A Multiform Framework for Multiobjective Feature Selection in Unbalanced Classification: Combining Oversampling and Cost-Sensitive Learning
提出一个多形式进化框架,利用平衡数据集上的特征选择经验,帮助在不平衡数据上找到更准确识别少数类的特征子集,实验表明该方法能选更少特征并取得更好分类效果。
Unbalanced classification problems have attracted significant academic attention due to their widespread existence in the real world. The lack of recognition accuracy of minority class samples and the “curse of dimensionality” are two major difficulties in unbalanced classification problems. Existing unbalanced classification methods run the risk of losing the original feature information and are prone to bias toward the majority class.

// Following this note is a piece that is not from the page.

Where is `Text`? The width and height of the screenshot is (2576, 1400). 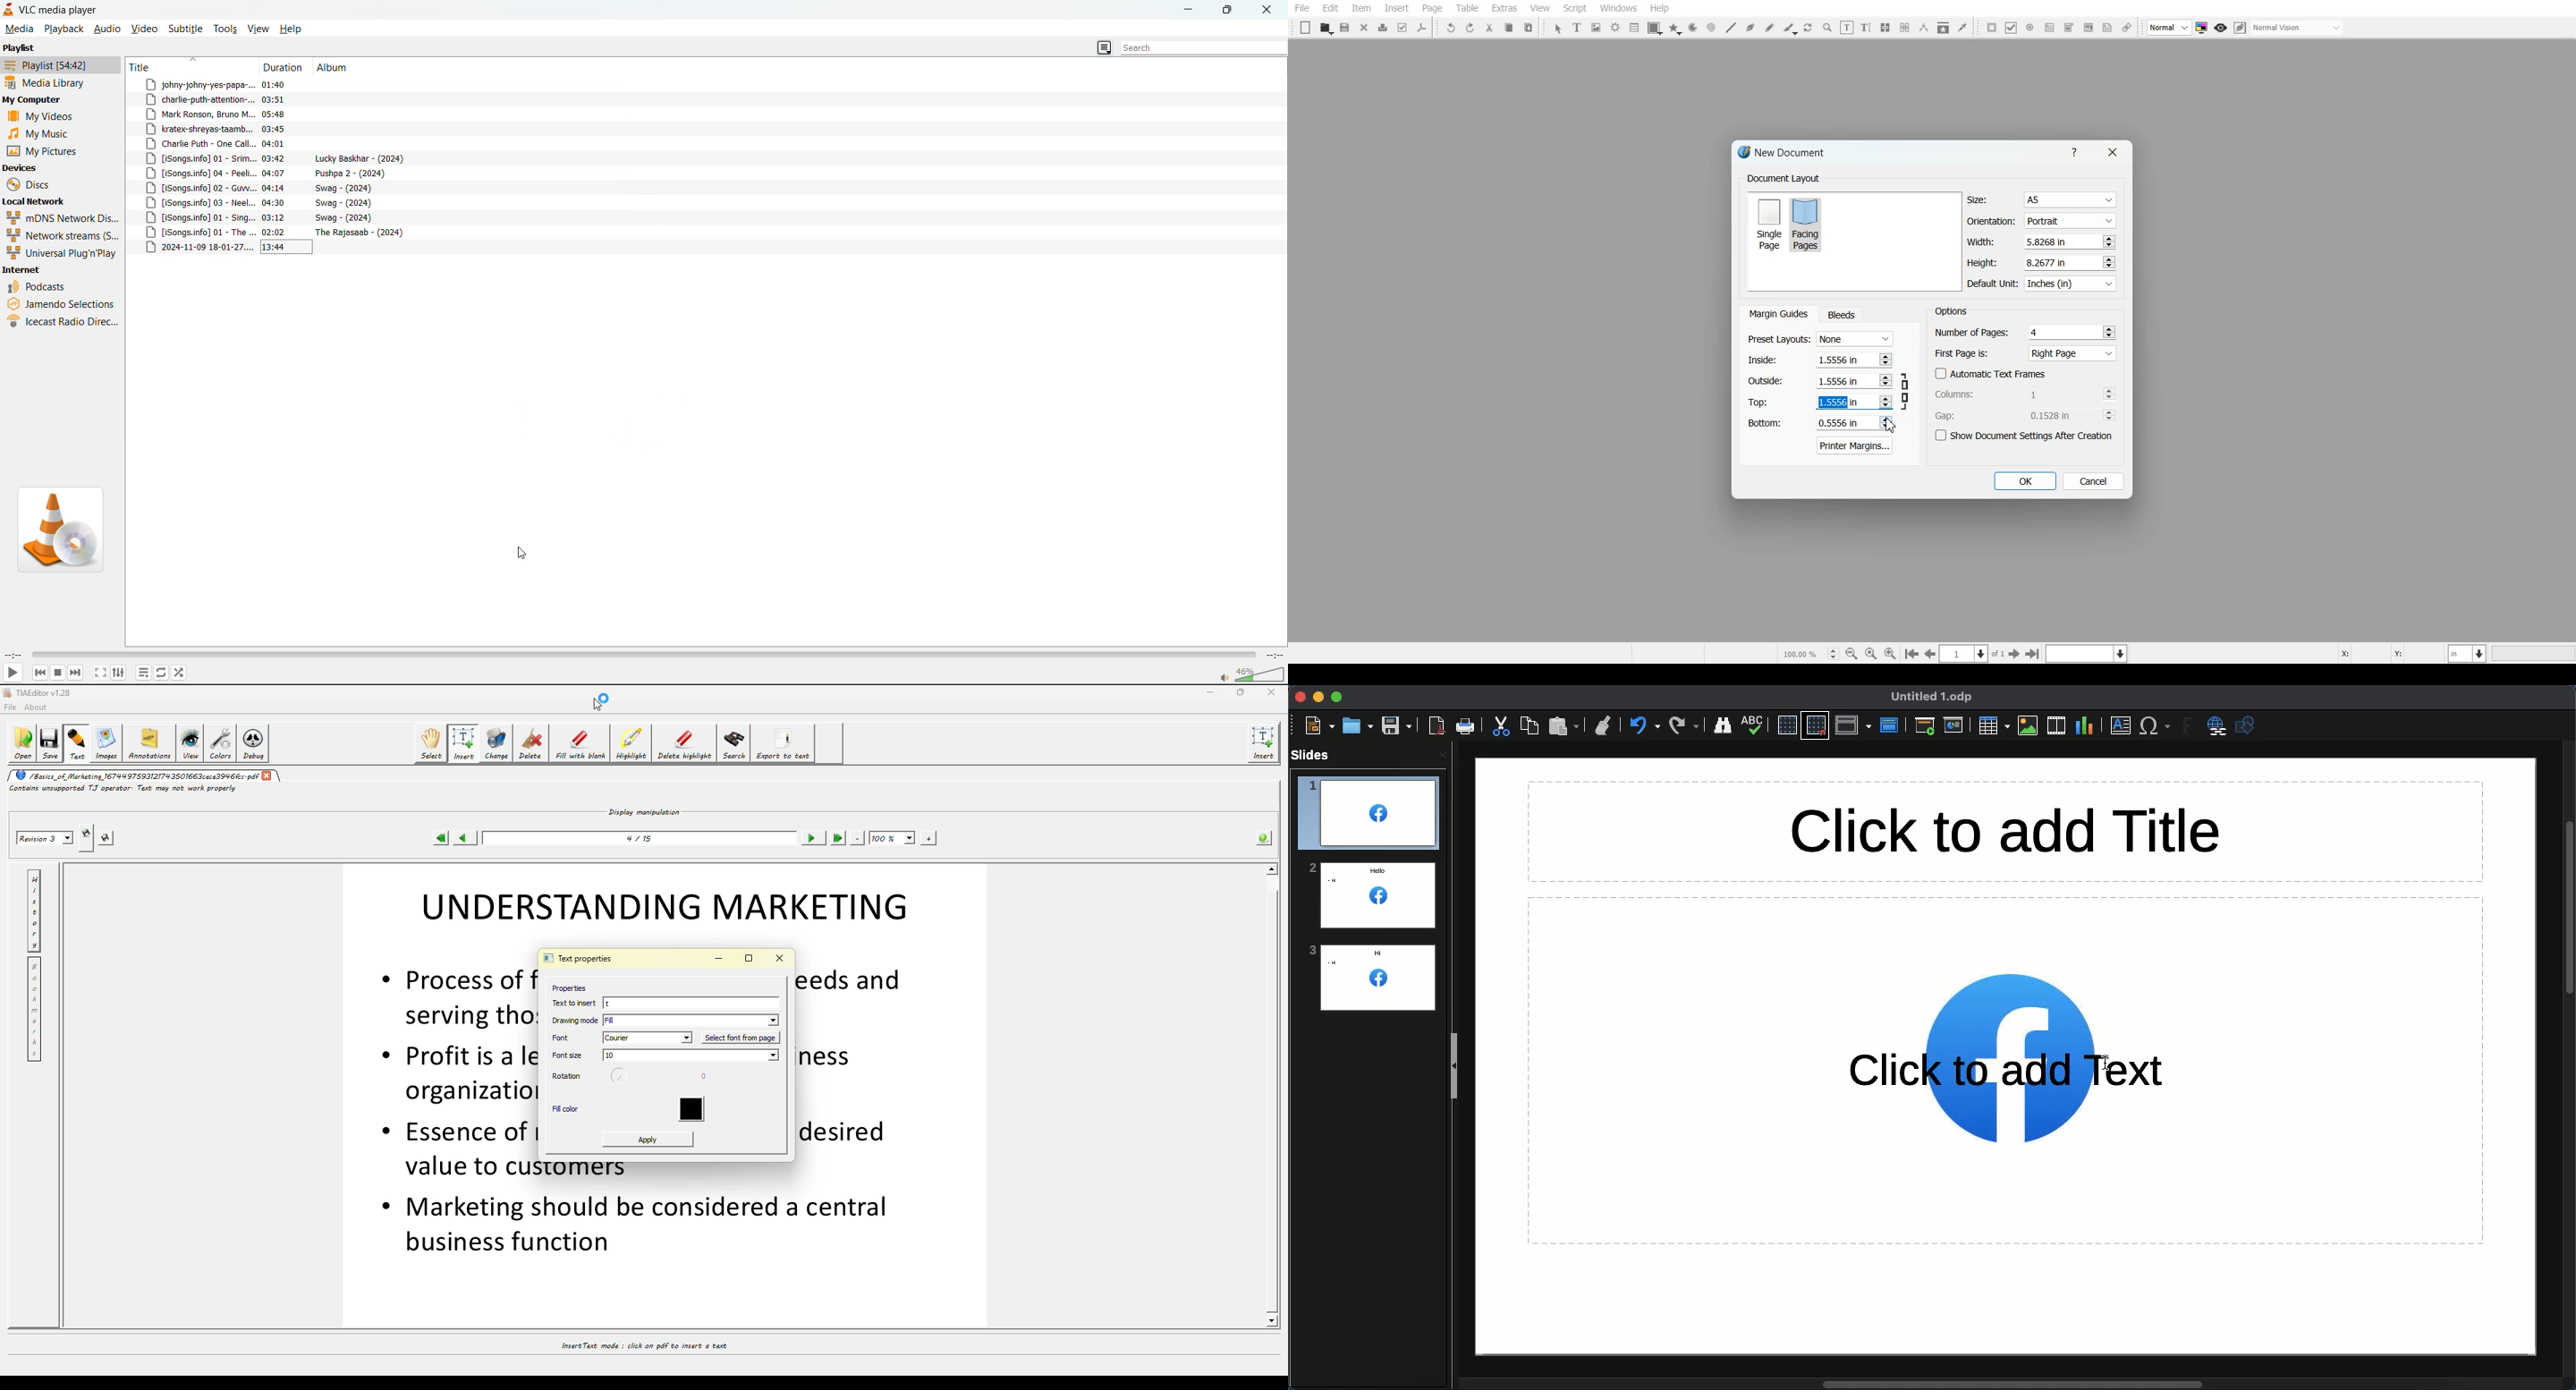
Text is located at coordinates (1786, 154).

Multiform optimization is famous for capturing useful knowledge from alternative forms to help solve the original task. Motivated by this, this article introduces a multiform evolutionary framework that addresses the issue of multiobjective feature selection in unbalanced classification scenarios. It aims to utilize the advanced experience of selecting features on balanced datasets to assist in the search for feature subsets that can more accurately identify minority classes on the original dataset. Specifically, a knowledge transfer strategy is proposed to draw on the search experience of the auxiliary task from the oversampled dataset to help the cost-sensitive learning task based on the original dataset jump out of the local optimum. In addition, an offspring repairing mechanism is proposed to filter redundant features by considering the frequency of selected features. Experimental results on 23 real-world benchmark datasets demonstrate that the proposed method can select fewer features and achieve better classification results compared to six state-of-the-art multiobjective feature selection algorithms and three classical oversampling algorithms. Furthermore, the difference in performance of four base classifiers is investigated through a series of comparative experiments.